■ **Your goal**
Write down, unchanged, the entries from the first line through the line holding "Given: Click Broadblade's convene time cell". Include no other line.

--------------------------------------------------

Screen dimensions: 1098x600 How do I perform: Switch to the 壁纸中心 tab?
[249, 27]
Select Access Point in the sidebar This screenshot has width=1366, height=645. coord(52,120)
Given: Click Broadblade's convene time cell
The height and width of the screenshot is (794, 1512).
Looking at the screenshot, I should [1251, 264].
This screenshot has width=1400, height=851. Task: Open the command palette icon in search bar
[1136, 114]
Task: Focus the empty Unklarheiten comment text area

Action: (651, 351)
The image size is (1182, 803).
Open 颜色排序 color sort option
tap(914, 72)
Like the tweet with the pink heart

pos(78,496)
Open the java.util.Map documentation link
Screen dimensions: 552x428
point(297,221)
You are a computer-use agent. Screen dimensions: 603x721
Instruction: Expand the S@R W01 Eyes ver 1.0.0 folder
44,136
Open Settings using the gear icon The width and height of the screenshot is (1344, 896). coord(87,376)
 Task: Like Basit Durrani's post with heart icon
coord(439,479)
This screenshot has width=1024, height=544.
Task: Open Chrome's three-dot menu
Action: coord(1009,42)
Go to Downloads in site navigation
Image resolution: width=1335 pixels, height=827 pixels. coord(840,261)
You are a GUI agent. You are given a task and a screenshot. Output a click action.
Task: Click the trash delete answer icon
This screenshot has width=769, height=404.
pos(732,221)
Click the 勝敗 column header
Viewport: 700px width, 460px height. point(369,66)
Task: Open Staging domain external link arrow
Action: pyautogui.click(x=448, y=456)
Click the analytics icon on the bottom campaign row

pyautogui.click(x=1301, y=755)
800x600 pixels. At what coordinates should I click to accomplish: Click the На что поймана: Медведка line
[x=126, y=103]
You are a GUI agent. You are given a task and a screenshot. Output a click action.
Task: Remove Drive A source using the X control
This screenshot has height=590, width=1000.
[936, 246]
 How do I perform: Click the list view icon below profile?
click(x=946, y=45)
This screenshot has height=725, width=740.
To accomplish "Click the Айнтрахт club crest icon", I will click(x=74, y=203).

--------------------------------------------------

■ **Exercise solution**
Screen dimensions: 1098x600 How do I perform: Switch to the 壁纸中心 tab?
[249, 27]
Select Access Point in the sidebar This screenshot has width=1366, height=645. coord(52,120)
Given: Click Broadblade's convene time cell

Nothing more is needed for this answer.